私の部屋の窓は、家の中にある他のどの窓よりも厳重に封じられていた。厚い板は壁に打ち付けられて固定され、更にその上から覆い被せるようにして、鉄格子がはめ込まれている。
それは、前に私が窓を開けようとしたときに、もう二度と開かないようにと、お父さまが施した結界だ。
しかし、その結界は私が何ヵ月も前から、少しずつ、少しずつ壁を削り、鉄格子を外してしまったから、今ではもう機能しない。今は壁に引っ掛けて落ちないようにしているけれど、軽く持ち上げればすぐにでも外せる。
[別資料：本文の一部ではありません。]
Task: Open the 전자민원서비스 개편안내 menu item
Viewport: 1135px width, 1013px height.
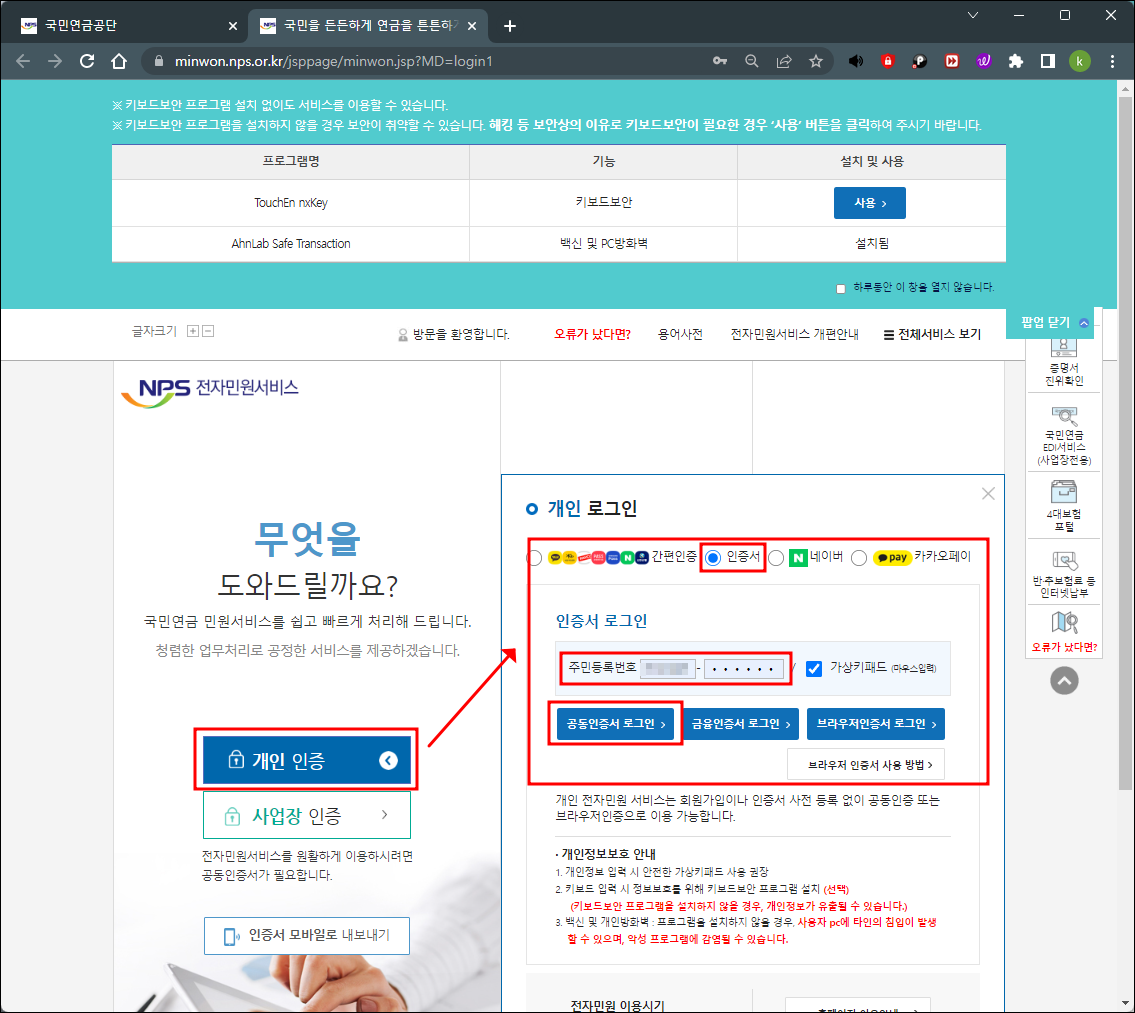Action: tap(794, 334)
その下の厚い板も、同じく簡単に外せるよう、何日もかけて釘を抜いた。
これらの準備が全て整ったのは昨日の夜。私はドキドキして眠れなかった。
「なにをしているんだ!」
扉を叩く音。向こう側からお父さまの怒鳴り声が聞こえる。
大丈夫。今度は私が結界を張ったから、邪魔はさせない。
鉄格子を軽く持ち上げて、ゆっくりと外す。
厚い板にそっと手をかけて、力を込める。
少しだけずれた板の隙間から光がこぼれ、部屋の中に一筋の光が射す。
ああ、これが太陽の――
大きな音。お父さまが扉に体当たりをしている。
あとは、この板を外すだけ。
ベッドの結界が破られる。
お父さまが部屋の扉を開けるのと、私が板を外したのは、ほぼ同時だった。